Problem to work on: List every message identifier in the References header of the email below.

Excerpt:
Date: Thu, 20 Oct 2016 20:03:06 -0700
From: Davidlohr Bueso <dave@stgolabs.net>
To: Sebastian Andrzej Siewior <bigeasy@linutronix.de>
Cc: Arnaldo Carvalho de Melo <acme@kernel.org>,
        Jiri Olsa <jolsa@redhat.com>, Jiri Olsa <jolsa@kernel.org>,
        Peter Zijlstra <peterz@infradead.org>, Ingo Molnar <mingo@redhat.com>,
        linux-kernel@vger.kernel.org, Davidlohr Bueso <dbueso@suse.de>
Subject: Re: [PATCH 2/2 v2] perf bench futex: add NUMA support
Message-ID: <20161021030306.GD30561@linux-80c1.suse>
References: <20161016190803.3392-1-bigeasy@linutronix.de>
 <20161016190803.3392-2-bigeasy@linutronix.de>
 <20161017143821.GO12815@kernel.org>
 <20161017150123.GA18595@krava>
 <20161017150442.GQ12815@kernel.org>
 <20161017153331.pkzaij5a3ma5c5s5@linutronix.de>
MIME-Version: 1.0
Content-Type: text/plain; charset=us-ascii; format=flowed
Content-Disposition: inline
In-Reply-To: <20161017153331.pkzaij5a3ma5c5s5@linutronix.de>
User-Agent: Mutt/1.5.24 (2015-08-30)
Sender: linux-kernel-owner@vger.kernel.org
Content-Length: 1811
Lines: 75

On Mon, 17 Oct 2016, Sebastian Andrzej Siewior wrote:

>+#ifdef HAVE_LIBNUMA_SUPPORT
>+#include <numa.h>
>+#endif

In futex.h

>+static int numa_node = -1;

In futex.h (perhaps rename to futexbench_numa_node?)

Supplied material:
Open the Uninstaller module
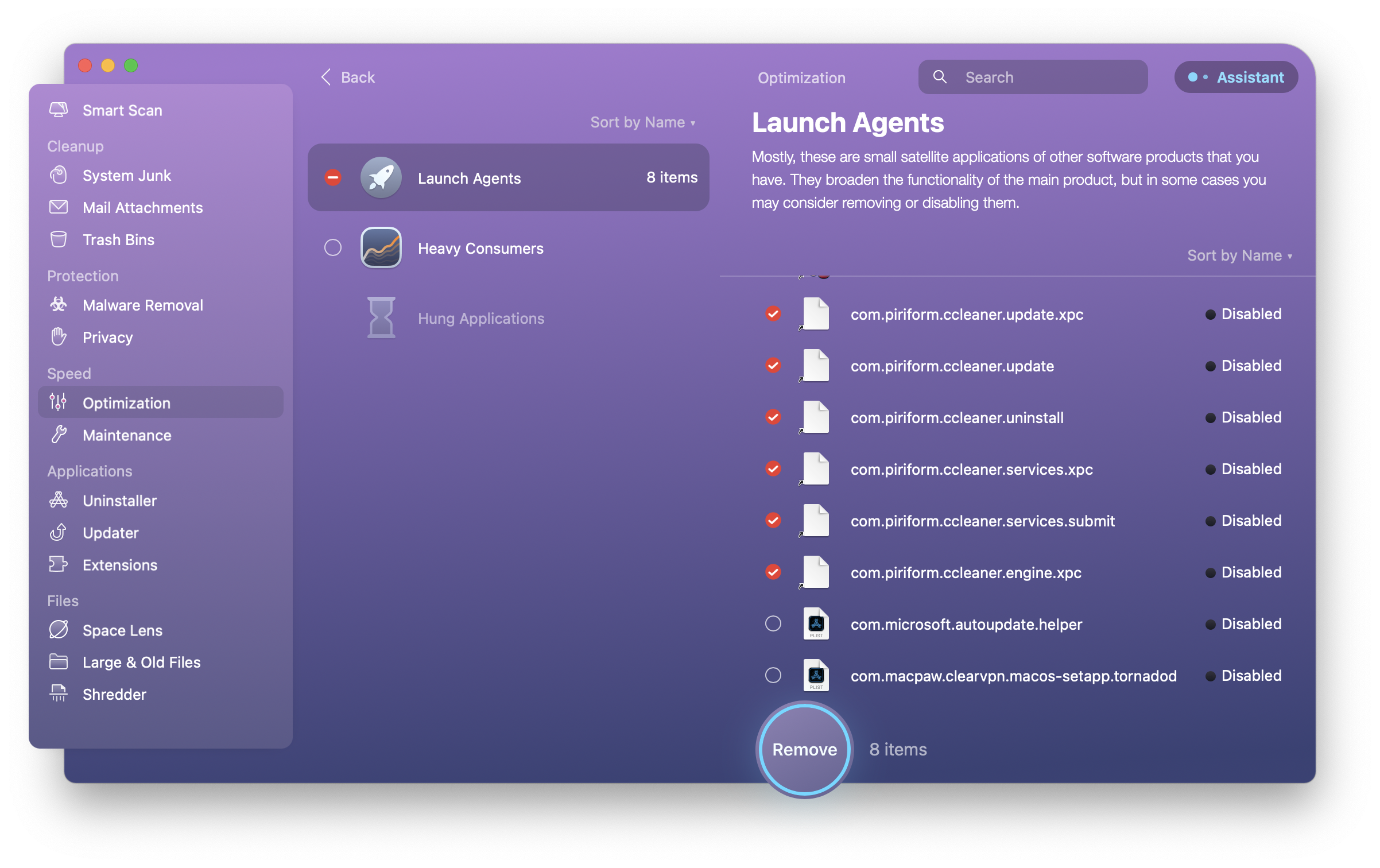click(x=119, y=501)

Reply to the task:
- <20161016190803.3392-1-bigeasy@linutronix.de>
- <20161016190803.3392-2-bigeasy@linutronix.de>
- <20161017143821.GO12815@kernel.org>
- <20161017150123.GA18595@krava>
- <20161017150442.GQ12815@kernel.org>
- <20161017153331.pkzaij5a3ma5c5s5@linutronix.de>